Partner London
"A company or group operating multiple ships on the same service may be caught by the Act if, in aggregate, its ships call at the same UK port 120 times in a year."
- New Act designed to ensure seafarers working on vessels regularly calling in the UK are paid the equivalent of the UK’s National Minimum Wage;
- Rules are flag blind and nationality blind;
- Applies where a service calls in at the same UK port at least 120 times per year;
- Rules to be administered by UK harbour authorities;
- Details of the rules to be provided in yet-to-be-published regulations and guidance;
- This briefing is intended to provide a short insight into the basics of the new statutory regime.
What is it?
The Seafarers’ Wages Act 2023 aims to incentivise ship operators whose vessels call very regularly at UK ports to pay crew an equivalent of the UK National Minimum Wage (the “NMWe”).

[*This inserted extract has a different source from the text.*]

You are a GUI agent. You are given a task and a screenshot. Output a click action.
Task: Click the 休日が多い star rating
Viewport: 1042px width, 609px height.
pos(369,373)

Seafarers working on services which call at the same UK port at least 120 times per year may have to be paid the NMWe (currently £10.42/hour) for work carried out in UK waters.
Why do we have it?
In March 2022, P&O Ferries restructured its crewing structure and made around 800 employees redundant.
In response, the UK Government published a nine-point plan with the aim of improving protection for seafarers. The Seafarers’ Wages Act is part of the implementation of this plan.
UK-resident seafarers working on vessels operating in UK waters will often fall within the scope of the UK’s National Minimum Wage legislation. The UK Government has argued that, in certain situations, this disincentivises ship operators from employing UK crew since operators can obtain cheaper labour elsewhere.
How does it work?
The Seafarers’ Wages Act applies to services for the carriage of persons or goods by ships.
If a UK harbour authority has reasonable grounds to believe that such a service uses, or will use, a single UK harbour at least 120 times in a 12-month period, the harbour authority can ask the operator of the service to declare that any qualifying seafarers working on the service are paid the NMWe for their UK work.
Failure to operate the service consistently with the declaration will be an offence and the service operator may be fined or eventually prevented from calling at the relevant UK port if the declaration is not, or cannot, be provided.
"It is important that ship operators calling regularly at UK ports are aware of these rules and monitor their development and potential application."
Can multiple ships form a single ‘service’?
An internationally operating ship, other than a ferry, is perhaps unlikely to use a single UK port 120 times per year.
However, a company or group operating multiple ships on the same service may be caught by the Act if, in aggregate, its ships call at the port 120 times in a year.
The Act does not currently define what is meant by a service and this is one of a number of areas that will need to be clarified by future regulations.
What happens if an operator is asked to make a declaration despite not meeting the 120-visit threshold?
The trigger for a declaration request is a reasonable belief on the part of the harbour authority that the 120-visit threshold has been or will be met over a 12-month period.
This may be obvious where there is a timetabled service, but it is conceivable that an operator whose service has used a port 40 times in four months may receive a request, notwithstanding the fact that it may not use the port as frequently for the remainder of the year.
In these circumstances, it seems (in the absence of regulations or guidance to the contrary) that the operator receiving a declaration request must nonetheless declare that seafarers receive the NMWe in respect of their UK work – despite not actually meeting the threshold – or face being fined or excluded from the port.
Is the Act in force?
The operative provisions of the Seafarers’ Wages Act are contingent on regulations, which as of the date of this article have not yet been enacted.
What steps should be taken to ensure future compliance?
It is important that ship operators calling regularly at UK ports are aware of these rules and monitor their development and potential application.
The Act bites only when a harbour authority has reasonable grounds to believe that a service has met or will meet the 120-visit threshold.
It may be that operators whose services do not meet this threshold, but nonetheless frequently use a given port, should consider providing information to the relevant harbour authority to prevent a mistaken but nevertheless reasonable belief that the 120-visit threshold may be reached.
Those operators whose services may well meet the threshold should review their wage structures to ensure that the NMWe is paid where required, to enable a timely declaration to be made following a request.
Conclusion
This is one of a number of measures expected to follow on from the UK Government’s publication of its nine-point plan.
We have the basic framework for the rules but await clarity on the exact scope and precise mechanism for implementing the broad concepts in the legislation.
We anticipate these regulations in the near future and potentially affected groups should monitor the position closely.